Follow the Ronin Rule: Following The Rule Of Escape And Avoidance

In the 1998 film, “Ronin,” Robert De Niro plays a CIA agent who joins a group of spies in Europe to steal a briefcase filled with the usual spy stuff. It’s a great film and one of my favorites in the genre and if you’re into the “Mission Impossible” and “Jason Bourne” series movies, you’ll like it too. De Niro is joined by an all-star cast, including French actor Jean Reno (who was great in his own spy thriller, “The Professional”); Sean Bean (from “Game of Thrones”); Stellan Skasgard (from “Good Will Hunting”); and Natascha McElhone (from the ABC show “Designated Survivor”).

Ronin | Following The Rule Of Escape And Avoidance

De Niro’s character has a great line in the movie, which he says several times and we can all learn from: “I never walk into a place I don’t know how to walk out of.” This is useful advice for you and your family, on all the days you are carrying concealed, which should be every day that ends in a y.
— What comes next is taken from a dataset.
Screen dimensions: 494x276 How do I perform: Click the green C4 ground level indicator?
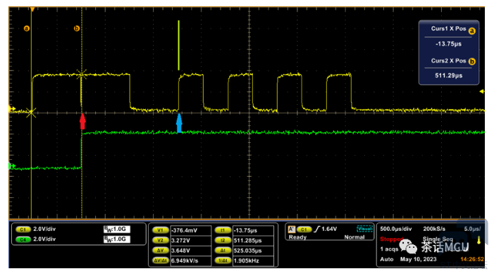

You, your gun, your EDC bag (which should include a gunshot trauma first-aid kit), and anyone else who accompanies you out into the Great Big World, need an escape plan if things go south. Whether you need to get away (first best choice) or fist-fight your way out (second best choice, when dealing with an unarmed bad guy), or shoot your way to safety, you need a getaway safe plan. Simple plans work best in the stress of a life-threatening event: if a crook comes in to rob this restaurant, my first move will be to run through the kitchen and out to the street. If I have to engage with him, I will use the corner of this booth for cover.”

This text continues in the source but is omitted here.